III. Valse: Allegro moderato — Trio
I liked the Waltz spirit, and the excellent play with dynamics and agogics, within each bar, and in the area of motifs. For example, the short ritenuti that preceded accents, climaxes, key notes. Barenboim did not try saving the orchestra from challenges: the pace was reaching the orchestra’s limits in the semiquaver spiccato passages in the strings (at least, the articulation and clarity was close to suffering at this tempo).
IV. Finale: Andante maestoso — Allegro Vivace — Molto vivace — Moderato assai e molto maestoso — Presto
In the final movement, the brass section appeared slightly mellow in the articulation. To me, the could have shown more focus and brilliance. Maybe the melodies and the build-ups the phrasing arches were more important to Barenboim? Or were the brass players starting to show first signs of fatigue / exhaustion? In any case, the latter did not apply to the woodwind players, which were excellent throughout! The way I heard it, it’s only in the final, moving and enthralling segment where the brass section appeared to step out of its reserve, either through the conducting, or through the music, or both. For sure, they were fired up by the motoric rhythms from percussion and strings!
Encore 2 — Sibelius: Valse triste, op.44/1
The audience offered a lasting, standing ovation. So, Barenboim had the orchestra play two encores! The exhaustion from the preceding symphony called for a rest, some silence even: consequently, the first of these was the “Valse triste“, op.44/1, which Jean Sibelius (1865 – 1957) composed 1903, for his brother-in-law. The music starts in the faintest of pianissimi, just pizzicato, then sotto voce, gradually building up to an even enthralling waltz, with flourishing melodies, then inevitably (given the title) falling back into sadness and melancholy—and fading away into elegy and silence again.
Encore 3 — Pyotr Ilyich Tchaikovsky: Polonaise from Act III of the opera “Eugene Onegin”, op.24
That last encore turned out to be a true “last dance” (a Polish dance, actually!). It’s a piece full of joy and momentum in the boisterous outer parts (which made some violinists almost jump off their chairs!). The middle part is more lyrical, with flowery tunes in the flutes and oboes, surrounding a short section where the cellos can show off their singing tone. A really entertaining little showpiece that rounded off the evening.

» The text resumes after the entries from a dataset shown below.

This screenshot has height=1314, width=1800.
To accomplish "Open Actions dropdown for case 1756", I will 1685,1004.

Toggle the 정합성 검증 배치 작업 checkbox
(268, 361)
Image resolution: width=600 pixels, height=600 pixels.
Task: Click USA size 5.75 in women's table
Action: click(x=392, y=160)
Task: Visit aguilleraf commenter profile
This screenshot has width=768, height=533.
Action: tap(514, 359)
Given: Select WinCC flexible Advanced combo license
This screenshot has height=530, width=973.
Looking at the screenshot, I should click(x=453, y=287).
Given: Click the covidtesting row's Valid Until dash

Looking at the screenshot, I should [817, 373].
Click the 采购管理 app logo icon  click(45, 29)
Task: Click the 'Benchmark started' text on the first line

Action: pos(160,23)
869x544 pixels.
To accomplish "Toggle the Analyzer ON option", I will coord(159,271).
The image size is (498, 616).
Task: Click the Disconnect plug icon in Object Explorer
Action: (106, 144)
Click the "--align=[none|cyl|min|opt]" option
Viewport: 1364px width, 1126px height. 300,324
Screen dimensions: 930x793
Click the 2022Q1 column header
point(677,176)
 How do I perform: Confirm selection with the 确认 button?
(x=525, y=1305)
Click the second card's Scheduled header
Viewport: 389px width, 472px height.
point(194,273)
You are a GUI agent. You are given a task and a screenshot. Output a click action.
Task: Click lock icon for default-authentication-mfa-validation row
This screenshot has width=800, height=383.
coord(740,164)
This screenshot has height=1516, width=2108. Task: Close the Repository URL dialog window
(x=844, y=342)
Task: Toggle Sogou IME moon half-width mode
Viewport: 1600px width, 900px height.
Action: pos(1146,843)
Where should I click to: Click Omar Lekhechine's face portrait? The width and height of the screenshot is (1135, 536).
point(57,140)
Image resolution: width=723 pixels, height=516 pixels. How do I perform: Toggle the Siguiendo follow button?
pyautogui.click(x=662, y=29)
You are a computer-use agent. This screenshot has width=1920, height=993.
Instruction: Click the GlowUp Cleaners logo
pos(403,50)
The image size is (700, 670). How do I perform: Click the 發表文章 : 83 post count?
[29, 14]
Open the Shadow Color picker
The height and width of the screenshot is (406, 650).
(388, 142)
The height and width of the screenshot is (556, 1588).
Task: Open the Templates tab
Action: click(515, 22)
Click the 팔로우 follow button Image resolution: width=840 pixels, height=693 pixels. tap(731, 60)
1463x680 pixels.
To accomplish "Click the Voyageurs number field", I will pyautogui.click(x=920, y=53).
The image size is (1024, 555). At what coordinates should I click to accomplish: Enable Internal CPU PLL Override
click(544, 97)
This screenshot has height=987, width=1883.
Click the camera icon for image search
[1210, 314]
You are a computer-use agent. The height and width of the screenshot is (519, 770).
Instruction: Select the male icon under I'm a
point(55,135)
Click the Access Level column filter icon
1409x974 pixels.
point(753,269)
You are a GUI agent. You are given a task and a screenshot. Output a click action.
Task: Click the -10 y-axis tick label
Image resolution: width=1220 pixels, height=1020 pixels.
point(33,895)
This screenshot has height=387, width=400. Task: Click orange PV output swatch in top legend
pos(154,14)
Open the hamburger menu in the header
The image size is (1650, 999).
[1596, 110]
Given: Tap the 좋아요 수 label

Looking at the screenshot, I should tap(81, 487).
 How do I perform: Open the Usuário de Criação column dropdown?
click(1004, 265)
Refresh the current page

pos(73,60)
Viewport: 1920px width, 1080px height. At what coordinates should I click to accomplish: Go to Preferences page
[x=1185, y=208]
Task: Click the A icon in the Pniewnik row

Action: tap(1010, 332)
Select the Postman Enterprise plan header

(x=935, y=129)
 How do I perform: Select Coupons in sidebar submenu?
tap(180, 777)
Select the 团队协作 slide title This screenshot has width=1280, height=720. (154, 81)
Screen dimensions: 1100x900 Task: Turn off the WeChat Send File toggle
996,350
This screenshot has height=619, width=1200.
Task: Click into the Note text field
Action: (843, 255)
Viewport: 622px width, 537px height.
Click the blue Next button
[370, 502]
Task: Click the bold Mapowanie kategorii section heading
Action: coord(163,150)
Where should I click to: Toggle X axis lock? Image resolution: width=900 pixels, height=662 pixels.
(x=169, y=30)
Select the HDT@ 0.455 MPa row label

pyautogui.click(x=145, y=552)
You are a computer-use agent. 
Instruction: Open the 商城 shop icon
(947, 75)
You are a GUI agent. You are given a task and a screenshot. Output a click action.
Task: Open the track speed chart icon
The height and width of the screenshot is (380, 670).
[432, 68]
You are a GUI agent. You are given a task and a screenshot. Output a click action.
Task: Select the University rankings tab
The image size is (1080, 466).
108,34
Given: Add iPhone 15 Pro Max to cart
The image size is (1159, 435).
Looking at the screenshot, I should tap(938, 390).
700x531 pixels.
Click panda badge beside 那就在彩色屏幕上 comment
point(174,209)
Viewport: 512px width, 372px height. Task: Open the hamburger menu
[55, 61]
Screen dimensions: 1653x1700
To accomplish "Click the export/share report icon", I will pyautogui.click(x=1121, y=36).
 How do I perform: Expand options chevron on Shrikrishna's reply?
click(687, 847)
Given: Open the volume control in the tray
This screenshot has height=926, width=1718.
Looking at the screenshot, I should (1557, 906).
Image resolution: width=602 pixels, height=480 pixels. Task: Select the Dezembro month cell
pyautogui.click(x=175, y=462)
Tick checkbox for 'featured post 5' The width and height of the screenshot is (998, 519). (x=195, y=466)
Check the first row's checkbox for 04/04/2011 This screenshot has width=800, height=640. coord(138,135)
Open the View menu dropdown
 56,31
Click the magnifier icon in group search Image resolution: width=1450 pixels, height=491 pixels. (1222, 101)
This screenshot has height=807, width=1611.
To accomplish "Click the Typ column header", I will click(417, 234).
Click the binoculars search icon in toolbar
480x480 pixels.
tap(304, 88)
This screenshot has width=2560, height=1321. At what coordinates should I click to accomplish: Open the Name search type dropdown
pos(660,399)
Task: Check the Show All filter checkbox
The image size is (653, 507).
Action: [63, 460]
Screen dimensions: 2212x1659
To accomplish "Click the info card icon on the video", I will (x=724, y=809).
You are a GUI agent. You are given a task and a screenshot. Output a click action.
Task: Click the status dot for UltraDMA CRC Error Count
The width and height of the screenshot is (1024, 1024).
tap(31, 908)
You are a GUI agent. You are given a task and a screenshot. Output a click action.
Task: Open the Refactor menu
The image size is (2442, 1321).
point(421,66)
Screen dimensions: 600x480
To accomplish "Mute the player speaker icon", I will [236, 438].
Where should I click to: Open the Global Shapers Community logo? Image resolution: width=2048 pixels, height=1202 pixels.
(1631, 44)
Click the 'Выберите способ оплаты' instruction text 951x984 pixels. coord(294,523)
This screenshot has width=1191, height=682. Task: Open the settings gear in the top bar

The way in which Barenboim accepted the final applause, stepping aside and passing it on to the orchestra, made it clear that he did not want himself to be the center of the evening. It’s the orchestra which owned the success, the applause. Or rather, the concept of the West-Eastern Divan Orchestra, the ideals that brought it to life, and the convincing presentation of that idea. And the collective experience of the young musicians, who managed to offer a very impressive, a really moving concert evening!
For the same concert, I have also written a (shorter) review in German for Bachtrack.com. This posting is not a translation of the Bachtrack review, the rights of which remain with Bachtrack.com. I created the German review using a subset of the notes taken during this concert. I wanted to enable my non-German speaking readers to read about my concert experience as well. Therefore, I have taken my original notes as a loose basis for this separate posting. I’m including additional material that is not present in the Bachtrack review.